Ogni cava e ogni laboratorio che taglia la pietra produce anche materiale minuto: polveri, fanghi, pietrisco. È la parte che non diventa lastra e che va gestita e ottimizzata in un’ottica di economia circolare. La ricerca che Assograniti Vco cofinanzia da un anno con il Politecnico di Torino prova a trasformarla in qualcosa che si possa utilizzare concretamente nelle infrastrutture e negli edifici.
I primi risultati, presentati in occasione del 25esimo di Assograniti Vco, indicano due strade, che dipendono dalla dimensione dei granelli. Il materiale più fine, mescolato con altri componenti minerali e una soluzione che ne innesca la presa, fornisce un impasto che si può spingere attraverso un ugello. Tradotto: si può stampare in 3D, strato su strato, come fanno le stampanti che costruiscono elementi edilizi. Il materiale più grossolano si presta invece a conglomerati, blocchi, unità modulari.
Un utilizzo allo studio è quello nelle pavimentazioni per piste ciclabili, assumendo come riferimento casi realizzati con materiali differenti, come il progetto di riqualificazione delle aree verdi del Parco del Valentino a Torino: strato drenante in pietrisco da scarto di lavorazione del granito, tappetino di usura in conglomerato con legante alcali-attivato in alternativa ai leganti cementizi. È una tipologia di opera pubblica che assorbe volumi significativi di materiale e che ricorre nella programmazione di molte amministrazioni.
La seconda applicazione riguarda blocchi da costruzione la cui struttura interna, fatta di celle, trattiene acqua e favorisce il raffrescamento per evaporazione. È una linea di ricerca che negli ultimi anni ha attirato attenzione internazionale per il condizionamento passivo degli edifici e che va nella direzione di un maggiore efficientamento energetico. Al Politecnico sono state realizzate le prime prove di stampa con le miscele ricavate dagli scarti lapidei. Il passaggio successivo è verificare le formulazioni fuori dal laboratorio, in un contesto produttivo reale: su questo sono in corso di definizione accordi con aziende esterne.

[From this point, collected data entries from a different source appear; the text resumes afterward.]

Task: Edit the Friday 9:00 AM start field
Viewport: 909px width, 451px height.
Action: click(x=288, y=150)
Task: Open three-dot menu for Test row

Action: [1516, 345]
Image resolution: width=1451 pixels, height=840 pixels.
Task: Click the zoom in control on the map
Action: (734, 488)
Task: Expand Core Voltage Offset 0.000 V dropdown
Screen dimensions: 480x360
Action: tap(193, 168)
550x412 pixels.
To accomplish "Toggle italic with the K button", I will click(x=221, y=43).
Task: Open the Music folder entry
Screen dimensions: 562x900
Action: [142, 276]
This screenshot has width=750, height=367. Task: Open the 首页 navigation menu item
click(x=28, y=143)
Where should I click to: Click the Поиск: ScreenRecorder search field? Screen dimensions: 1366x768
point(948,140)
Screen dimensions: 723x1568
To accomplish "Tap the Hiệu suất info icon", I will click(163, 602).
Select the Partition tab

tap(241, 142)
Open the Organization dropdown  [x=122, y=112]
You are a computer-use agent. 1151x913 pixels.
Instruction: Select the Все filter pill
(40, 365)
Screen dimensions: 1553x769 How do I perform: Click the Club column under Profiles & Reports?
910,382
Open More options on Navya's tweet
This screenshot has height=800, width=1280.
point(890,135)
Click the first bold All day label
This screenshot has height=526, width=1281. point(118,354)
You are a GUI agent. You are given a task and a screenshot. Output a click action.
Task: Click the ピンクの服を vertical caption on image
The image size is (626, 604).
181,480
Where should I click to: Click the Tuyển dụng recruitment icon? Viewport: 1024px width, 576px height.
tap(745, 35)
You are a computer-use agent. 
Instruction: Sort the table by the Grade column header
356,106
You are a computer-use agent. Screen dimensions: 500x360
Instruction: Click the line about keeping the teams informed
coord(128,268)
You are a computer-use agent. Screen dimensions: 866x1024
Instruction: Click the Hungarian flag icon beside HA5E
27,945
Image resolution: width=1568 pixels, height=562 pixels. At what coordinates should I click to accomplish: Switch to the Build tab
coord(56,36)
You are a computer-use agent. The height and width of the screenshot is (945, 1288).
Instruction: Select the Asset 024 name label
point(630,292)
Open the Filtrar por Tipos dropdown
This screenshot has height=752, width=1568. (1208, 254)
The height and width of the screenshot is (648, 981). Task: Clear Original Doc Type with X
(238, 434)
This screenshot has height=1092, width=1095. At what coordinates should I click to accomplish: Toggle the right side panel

Dietro la ricerca c'è anche una ragione pratica. Nelle gare d'appalto pubbliche valgono ormai i Criteri Ambientali Minimi, che chiedono di documentare che fine fanno i materiali lungo tutto il loro ciclo di vita. Poter dimostrare che lo scarto di lavorazione rientra in un impiego, invece di essere un residuo, è la condizione perché la pietra del Verbano Cusio Ossola venga utilizzata in una parte crescente delle opere pubbliche.
Il percorso di ricerca è triennale e si svolge nel dottorato design e tecnologia. Persone, ambiente, sistemi del Politecnico di Torino, con il gruppo SintesiLab: responsabile scientifico il professor Marco Zerbinatti, dottorando Davide Nonis.